A iniciativa do Ministério da Saúde permite que as operadoras de saúde suplementar paguem parte de suas dívidas com o governo fazendo essa prestação de serviços. No primeiro ciclo, cerca de R$ 750 milhões em débitos serão convertidos em atendimentos especializados.
As operadoras poderão atuar em seis áreas prioritárias: oncologia, cardiologia, ortopedia, oftalmologia, ginecologia e otorrinolaringologia. A escolha dos serviços a serem ofertados vai respeitar os gargalos indicados por estados e municípios, pensando em diminuir as maiores filas de cada região.
Como vai funcionar o atendimento aos pacientes?
A partir de agosto, planos de saúde voluntários poderão atender pacientes do SUS, convertendo dívidas em consultas, exames e cirurgias.
O atendimento privilegiará seis áreas com carência grave: oncologia, oftalmologia, ortopedia, otorrinolaringologia, cardiologia e ginecologia.
Os planos devem aderir a um edital da Agência Nacional de Saúde Suplementar (ANS) e comprovar capacidade operacional de mais de 100 mil atendimentos por mês para participar.
Não serão os pacientes que marcarão suas consultas. Estados e municípios vão poder avaliar as áreas prioritárias de atendimento para reduzir suas filas.
O atendimento aos pacientes do SUS na rede privada será gratuito, mantendo a característica de gratuidade do sistema público de saúde.
Uma plataforma eletrônica integrará dados dos atendimentos na rede pública e no privada no app Meu SUS Digital para acelerar o diagnóstico e permitir que o paciente seja corretamente acompanhado.

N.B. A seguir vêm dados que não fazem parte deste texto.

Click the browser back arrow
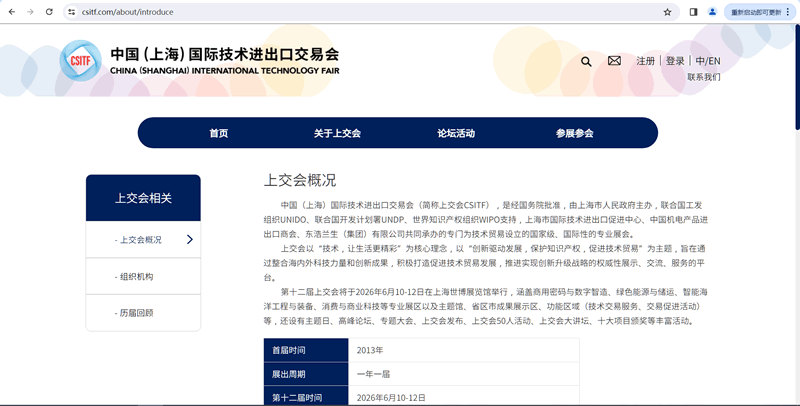The width and height of the screenshot is (800, 406). 11,12
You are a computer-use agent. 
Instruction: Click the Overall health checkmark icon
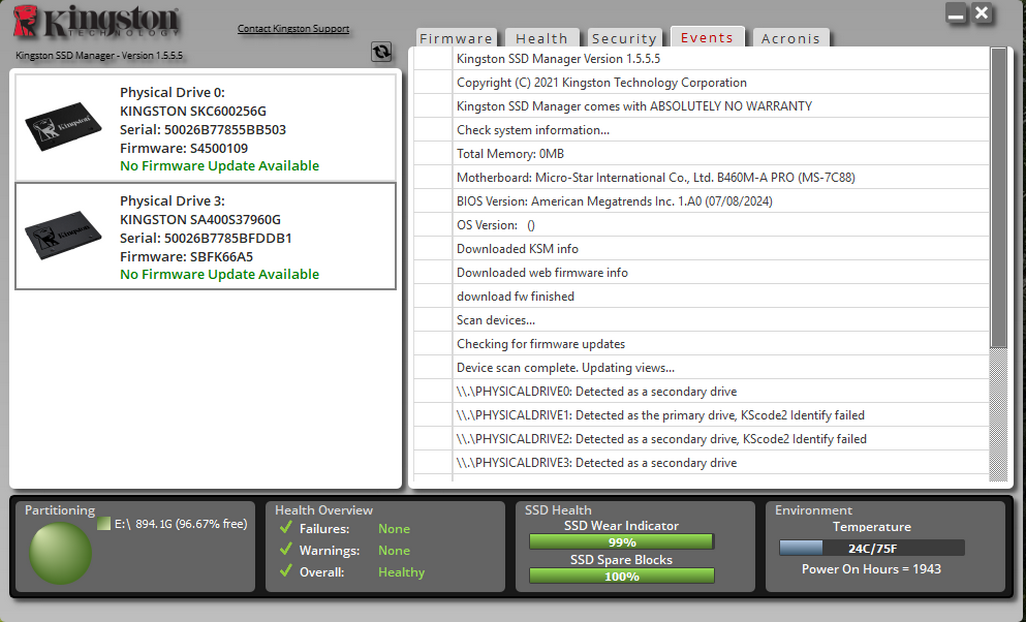[x=286, y=572]
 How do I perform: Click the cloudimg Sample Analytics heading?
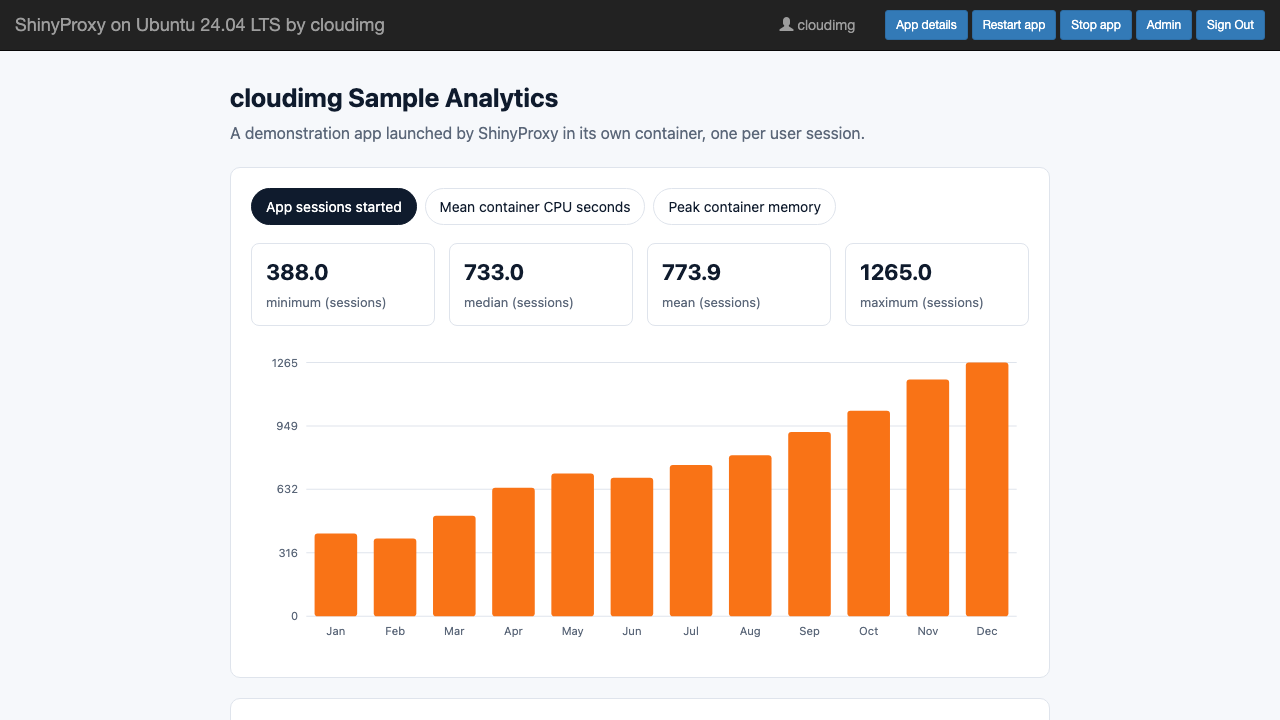pyautogui.click(x=394, y=98)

O pagamento não será por atendimento. As operadoras receberão certificados de ressarcimento após concluir “combos de cuidado” (pacotes de consulta, exame e tratamento), que geram abatimento de dívida.
As marcações das consultas não serão feitas diretamente pelos pacientes. Eles serão atendidos por meio de encaminhamentos do SUS. O sistema público seguirá organizando as filas, definindo onde e quando o usuário poderá ser atendido por uma clínica ou hospital da rede privada conveniada ao programa.
Segundo o Ministério da Saúde, os pagamentos às operadoras não serão feitos por serviço individual. A remuneração dependerá da entrega de pacotes completos, que envolvem consulta, exames complementares e, quando necessário, procedimentos cirúrgicos.
Exigências para operadoras e fiscalização ativa
Para aderir ao programa, os planos precisam comprovar estrutura técnica e operacional adequada. A regra exige a realização mínima de 100 mil atendimentos por mês, podendo cair para 50 mil em áreas de menor cobertura assistencial.
A Agência Nacional de Saúde Suplementar (ANS) manterá a fiscalização sobre as operadoras, e os beneficiários dos planos de saúde não serão prejudicados pela iniciativa, de acordo com Carla de Figueiredo Soares, presidente da ANS.